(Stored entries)
....

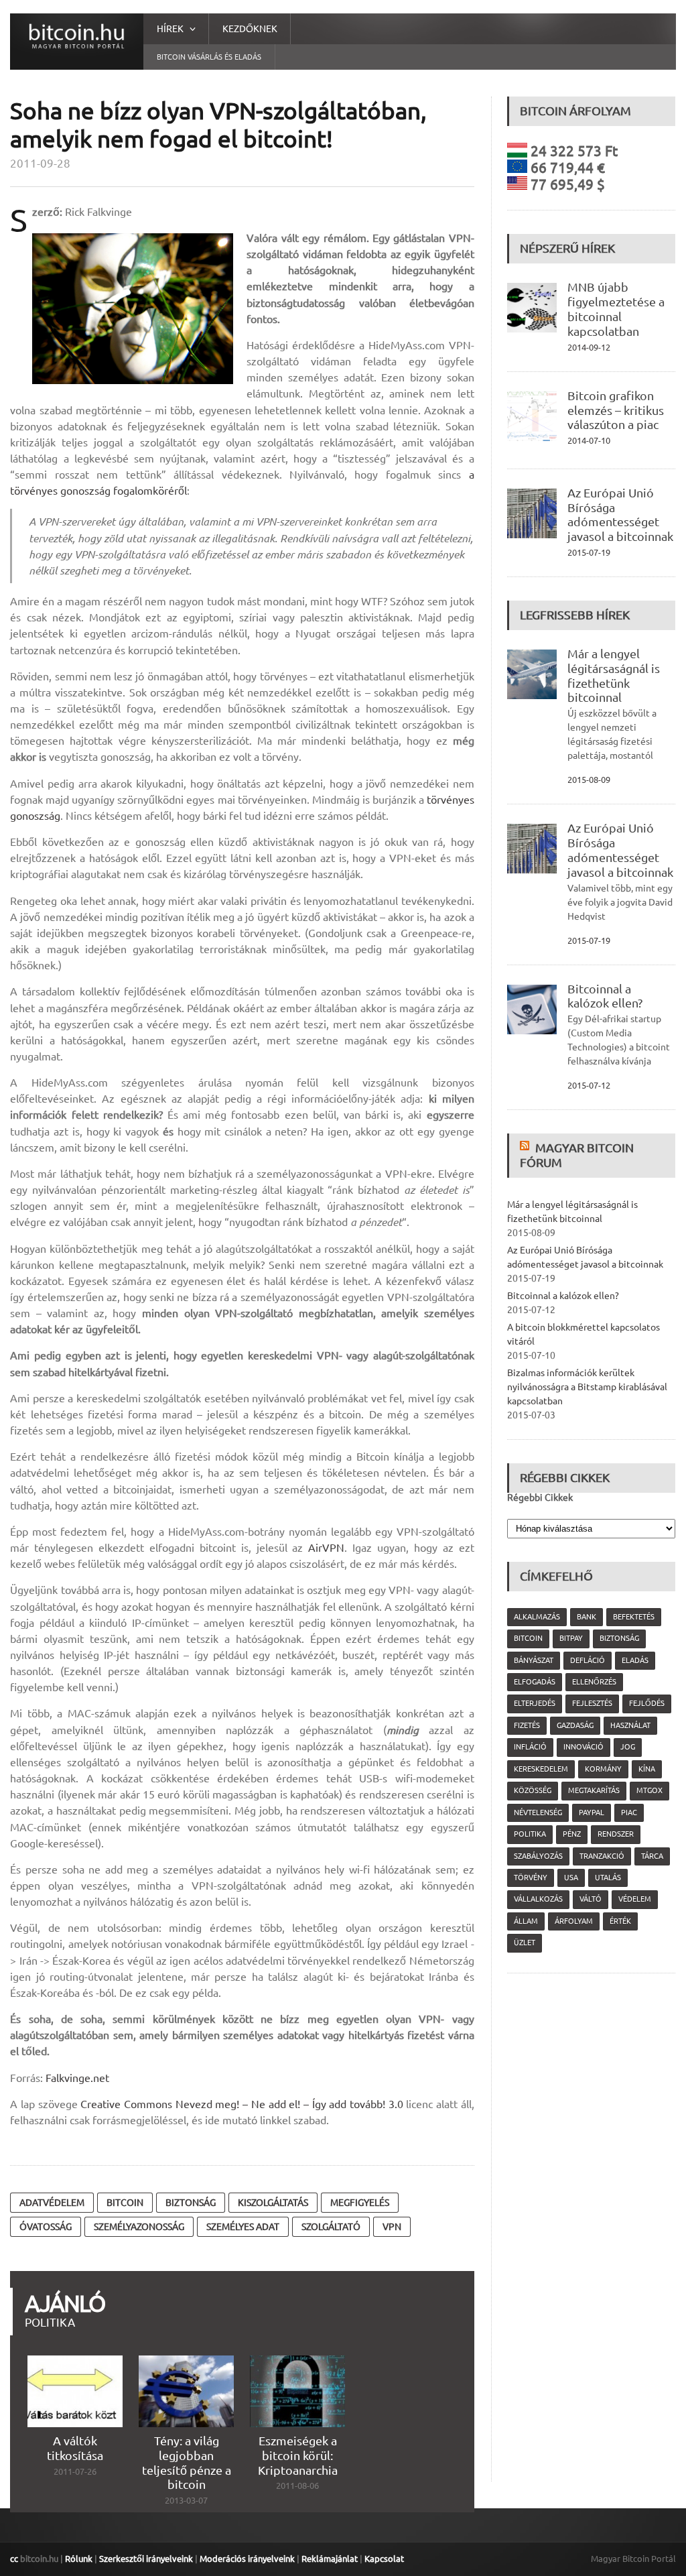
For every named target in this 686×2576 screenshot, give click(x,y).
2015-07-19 (588, 552)
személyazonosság (139, 2226)
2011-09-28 (40, 163)
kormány (603, 1769)
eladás (635, 1660)
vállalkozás (538, 1899)
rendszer (616, 1834)
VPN (392, 2226)
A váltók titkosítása (75, 2448)
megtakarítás (594, 1790)
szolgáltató (330, 2226)
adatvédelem (51, 2202)
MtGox (649, 1790)
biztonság (190, 2202)
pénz (572, 1834)
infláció (530, 1747)
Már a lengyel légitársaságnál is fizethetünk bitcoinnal (613, 675)
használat (630, 1725)
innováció (583, 1747)
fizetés (527, 1725)
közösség (532, 1790)
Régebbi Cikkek (540, 1497)
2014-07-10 (588, 440)
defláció (587, 1660)
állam (526, 1921)
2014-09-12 (588, 347)
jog (627, 1747)
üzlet (524, 1943)
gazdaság (575, 1725)
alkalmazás (537, 1617)
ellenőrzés (594, 1682)
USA (571, 1878)
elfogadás (534, 1682)
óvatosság (45, 2226)
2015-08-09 (588, 779)
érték (620, 1921)
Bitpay (571, 1638)
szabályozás (538, 1856)
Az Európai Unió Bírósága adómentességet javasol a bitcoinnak (620, 515)
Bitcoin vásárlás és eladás (209, 57)
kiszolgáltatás (273, 2202)
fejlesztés (592, 1703)
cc (14, 2558)
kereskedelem (541, 1769)
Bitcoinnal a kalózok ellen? (604, 996)
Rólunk (78, 2558)
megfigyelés (359, 2202)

....

## Exercise objective
Reprint each of the records exactly and skip the images.

## Output for this task
For every named target in this 686×2576 screenshot, give click(x,y).
2015-07-19 (588, 552)
személyazonosság (139, 2226)
2011-09-28 (40, 163)
kormány (603, 1769)
eladás (635, 1660)
vállalkozás (538, 1899)
rendszer (616, 1834)
VPN (392, 2226)
A váltók titkosítása (75, 2448)
megtakarítás (594, 1790)
szolgáltató (330, 2226)
adatvédelem (51, 2202)
MtGox (649, 1790)
biztonság (190, 2202)
pénz (572, 1834)
infláció (530, 1747)
Már a lengyel légitársaságnál is fizethetünk bitcoinnal (613, 675)
használat (630, 1725)
innováció (583, 1747)
fizetés (527, 1725)
közösség (532, 1790)
Régebbi Cikkek (540, 1497)
2014-07-10 (588, 440)
defláció (587, 1660)
állam (526, 1921)
2014-09-12 (588, 347)
jog (627, 1747)
üzlet (524, 1943)
gazdaság (575, 1725)
alkalmazás (537, 1617)
ellenőrzés (594, 1682)
USA (571, 1878)
elfogadás (534, 1682)
óvatosság (45, 2226)
2015-08-09 (588, 779)
érték (620, 1921)
Bitpay (571, 1638)
szabályozás (538, 1856)
Az Európai Unió Bírósága adómentességet javasol a bitcoinnak (620, 515)
Bitcoin vásárlás és eladás (209, 57)
kiszolgáltatás (273, 2202)
fejlesztés (592, 1703)
cc (14, 2558)
kereskedelem (541, 1769)
Bitcoinnal a kalózok ellen? (604, 996)
Rólunk (78, 2558)
megfigyelés (359, 2202)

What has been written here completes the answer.